TAREA PROPUESTA: Extrae textualmente del texto sobre los heterodoxos y Sade el fragmento que va desde "A esta altura" hasta "en la propia.".
====== TEXTO DE ESTUDIO
A esta altura se destaca lo notorio que es el seguimiento, por parte de Eduardo, del discurrir de
personajes que en vida e, incluso, en muerte, fueron abominados. Los heterodoxos. El sino trágico
que los abruma parece tentar de manera constante a nuestro escritor. Sus vidas parecen reflejarse
en la propia.

Esta presentación se hace más delatora al momento de mostrarnos la figura de Sade. Siempre que
se afirma algo sobre él nos queda el palpito de estar ejerciendo una labor de ventrílocuo. De esta
forma aseveraciones como “En vida Sade siempre fue un vencido”, “…se podría hablar de una
conspiración voluntariamente llevada contra él”, “Sade era demasiado humano para ser héroe”,
“No hay ninguna divinidad en Sade”, suenan a autorreproches o, mejor todavía, a recriminaciones
dirigidas a un “ellos” no especificado.
============
====== DATOS PROPORCIONADOS
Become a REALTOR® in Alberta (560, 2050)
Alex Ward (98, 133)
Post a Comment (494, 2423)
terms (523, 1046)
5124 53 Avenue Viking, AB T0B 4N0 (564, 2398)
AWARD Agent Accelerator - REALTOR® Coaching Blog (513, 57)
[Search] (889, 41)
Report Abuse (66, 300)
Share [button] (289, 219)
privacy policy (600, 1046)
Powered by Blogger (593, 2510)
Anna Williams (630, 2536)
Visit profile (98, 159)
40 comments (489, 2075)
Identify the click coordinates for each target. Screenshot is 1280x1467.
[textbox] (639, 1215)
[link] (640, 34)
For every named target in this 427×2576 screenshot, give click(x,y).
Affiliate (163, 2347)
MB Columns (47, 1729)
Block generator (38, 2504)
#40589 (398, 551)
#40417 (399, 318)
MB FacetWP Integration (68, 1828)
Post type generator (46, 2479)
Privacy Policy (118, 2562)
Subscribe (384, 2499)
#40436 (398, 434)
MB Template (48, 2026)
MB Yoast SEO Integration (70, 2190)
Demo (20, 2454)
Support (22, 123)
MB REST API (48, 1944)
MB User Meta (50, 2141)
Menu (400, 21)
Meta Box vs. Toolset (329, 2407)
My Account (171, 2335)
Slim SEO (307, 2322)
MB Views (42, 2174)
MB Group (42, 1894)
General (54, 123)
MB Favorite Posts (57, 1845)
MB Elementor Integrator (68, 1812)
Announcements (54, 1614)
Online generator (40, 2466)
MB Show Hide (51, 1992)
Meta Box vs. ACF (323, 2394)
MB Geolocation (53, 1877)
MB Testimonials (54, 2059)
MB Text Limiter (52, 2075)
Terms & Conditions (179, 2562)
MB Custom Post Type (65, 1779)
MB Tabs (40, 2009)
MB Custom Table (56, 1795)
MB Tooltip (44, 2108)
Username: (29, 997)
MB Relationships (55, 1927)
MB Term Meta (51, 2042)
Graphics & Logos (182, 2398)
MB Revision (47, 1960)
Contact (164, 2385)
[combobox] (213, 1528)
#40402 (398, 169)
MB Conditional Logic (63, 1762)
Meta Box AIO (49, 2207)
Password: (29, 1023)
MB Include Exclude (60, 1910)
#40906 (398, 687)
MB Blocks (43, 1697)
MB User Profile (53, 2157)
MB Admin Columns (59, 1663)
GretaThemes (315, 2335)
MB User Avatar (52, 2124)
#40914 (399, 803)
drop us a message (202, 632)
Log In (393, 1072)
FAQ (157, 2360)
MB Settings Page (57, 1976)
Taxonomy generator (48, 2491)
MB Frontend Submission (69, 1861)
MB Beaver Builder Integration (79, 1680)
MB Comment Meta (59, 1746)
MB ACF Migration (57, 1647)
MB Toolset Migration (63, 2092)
============
SOLUCIÓN PROPUESTA:
A esta altura se destaca lo notorio que es el seguimiento, por parte de Eduardo, del discurrir de
personajes que en vida e, incluso, en muerte, fueron abominados. Los heterodoxos. El sino trágico
que los abruma parece tentar de manera constante a nuestro escritor. Sus vidas parecen reflejarse
en la propia.